What to produce: Please give the data again exactly, with no line dropped.
====== Task inputs
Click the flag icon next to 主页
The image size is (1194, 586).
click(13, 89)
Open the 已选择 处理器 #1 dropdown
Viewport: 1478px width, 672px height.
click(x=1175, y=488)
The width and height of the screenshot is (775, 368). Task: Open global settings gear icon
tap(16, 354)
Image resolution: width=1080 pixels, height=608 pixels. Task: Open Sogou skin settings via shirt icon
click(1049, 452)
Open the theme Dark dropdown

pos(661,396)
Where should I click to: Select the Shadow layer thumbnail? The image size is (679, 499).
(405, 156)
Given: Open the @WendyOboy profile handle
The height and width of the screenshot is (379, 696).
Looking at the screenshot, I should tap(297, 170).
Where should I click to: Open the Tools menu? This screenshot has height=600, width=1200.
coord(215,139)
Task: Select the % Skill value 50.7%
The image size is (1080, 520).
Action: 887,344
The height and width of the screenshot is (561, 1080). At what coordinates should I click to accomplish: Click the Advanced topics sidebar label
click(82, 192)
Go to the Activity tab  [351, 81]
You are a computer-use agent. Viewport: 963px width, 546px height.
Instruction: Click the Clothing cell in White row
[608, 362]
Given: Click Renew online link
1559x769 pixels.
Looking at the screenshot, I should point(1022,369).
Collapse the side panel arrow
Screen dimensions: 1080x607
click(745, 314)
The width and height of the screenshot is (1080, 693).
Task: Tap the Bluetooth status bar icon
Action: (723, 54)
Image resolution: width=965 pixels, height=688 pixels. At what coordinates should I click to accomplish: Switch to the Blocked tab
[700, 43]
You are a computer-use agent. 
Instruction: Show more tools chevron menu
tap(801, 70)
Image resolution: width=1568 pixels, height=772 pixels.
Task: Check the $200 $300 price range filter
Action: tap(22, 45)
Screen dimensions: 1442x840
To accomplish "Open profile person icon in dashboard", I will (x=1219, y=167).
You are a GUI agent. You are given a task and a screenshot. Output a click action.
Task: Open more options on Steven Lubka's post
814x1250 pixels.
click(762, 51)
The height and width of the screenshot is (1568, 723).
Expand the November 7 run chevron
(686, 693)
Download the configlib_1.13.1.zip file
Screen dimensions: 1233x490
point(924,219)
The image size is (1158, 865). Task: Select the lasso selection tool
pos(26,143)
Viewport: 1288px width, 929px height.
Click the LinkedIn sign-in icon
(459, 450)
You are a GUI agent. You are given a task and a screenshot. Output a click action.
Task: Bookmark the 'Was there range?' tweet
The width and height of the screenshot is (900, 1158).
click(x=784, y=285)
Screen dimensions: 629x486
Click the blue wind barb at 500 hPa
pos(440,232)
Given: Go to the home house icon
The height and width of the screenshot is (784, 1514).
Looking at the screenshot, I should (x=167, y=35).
============
Result of this exercise:
Click the flag icon next to 主页
The image size is (1194, 586).
click(13, 89)
Open the 已选择 处理器 #1 dropdown
Viewport: 1478px width, 672px height.
click(x=1175, y=488)
The width and height of the screenshot is (775, 368). Task: Open global settings gear icon
tap(16, 354)
Image resolution: width=1080 pixels, height=608 pixels. Task: Open Sogou skin settings via shirt icon
click(1049, 452)
Open the theme Dark dropdown

pos(661,396)
Where should I click to: Select the Shadow layer thumbnail? The image size is (679, 499).
(405, 156)
Given: Open the @WendyOboy profile handle
The height and width of the screenshot is (379, 696).
Looking at the screenshot, I should tap(297, 170).
Where should I click to: Open the Tools menu? This screenshot has height=600, width=1200.
coord(215,139)
Task: Select the % Skill value 50.7%
The image size is (1080, 520).
Action: 887,344
The height and width of the screenshot is (561, 1080). At what coordinates should I click to accomplish: Click the Advanced topics sidebar label
click(82, 192)
Go to the Activity tab  [351, 81]
You are a computer-use agent. Viewport: 963px width, 546px height.
Instruction: Click the Clothing cell in White row
[608, 362]
Given: Click Renew online link
1559x769 pixels.
Looking at the screenshot, I should point(1022,369).
Collapse the side panel arrow
Screen dimensions: 1080x607
click(745, 314)
The width and height of the screenshot is (1080, 693).
Task: Tap the Bluetooth status bar icon
Action: (723, 54)
Image resolution: width=965 pixels, height=688 pixels. At what coordinates should I click to accomplish: Switch to the Blocked tab
[700, 43]
You are a computer-use agent. 
Instruction: Show more tools chevron menu
tap(801, 70)
Image resolution: width=1568 pixels, height=772 pixels.
Task: Check the $200 $300 price range filter
Action: tap(22, 45)
Screen dimensions: 1442x840
To accomplish "Open profile person icon in dashboard", I will (x=1219, y=167).
You are a GUI agent. You are given a task and a screenshot. Output a click action.
Task: Open more options on Steven Lubka's post
814x1250 pixels.
click(762, 51)
The height and width of the screenshot is (1568, 723).
Expand the November 7 run chevron
(686, 693)
Download the configlib_1.13.1.zip file
Screen dimensions: 1233x490
point(924,219)
The image size is (1158, 865). Task: Select the lasso selection tool
pos(26,143)
Viewport: 1288px width, 929px height.
Click the LinkedIn sign-in icon
(459, 450)
You are a GUI agent. You are given a task and a screenshot. Output a click action.
Task: Bookmark the 'Was there range?' tweet
The width and height of the screenshot is (900, 1158).
click(x=784, y=285)
Screen dimensions: 629x486
Click the blue wind barb at 500 hPa
pos(440,232)
Given: Go to the home house icon
The height and width of the screenshot is (784, 1514).
Looking at the screenshot, I should (x=167, y=35).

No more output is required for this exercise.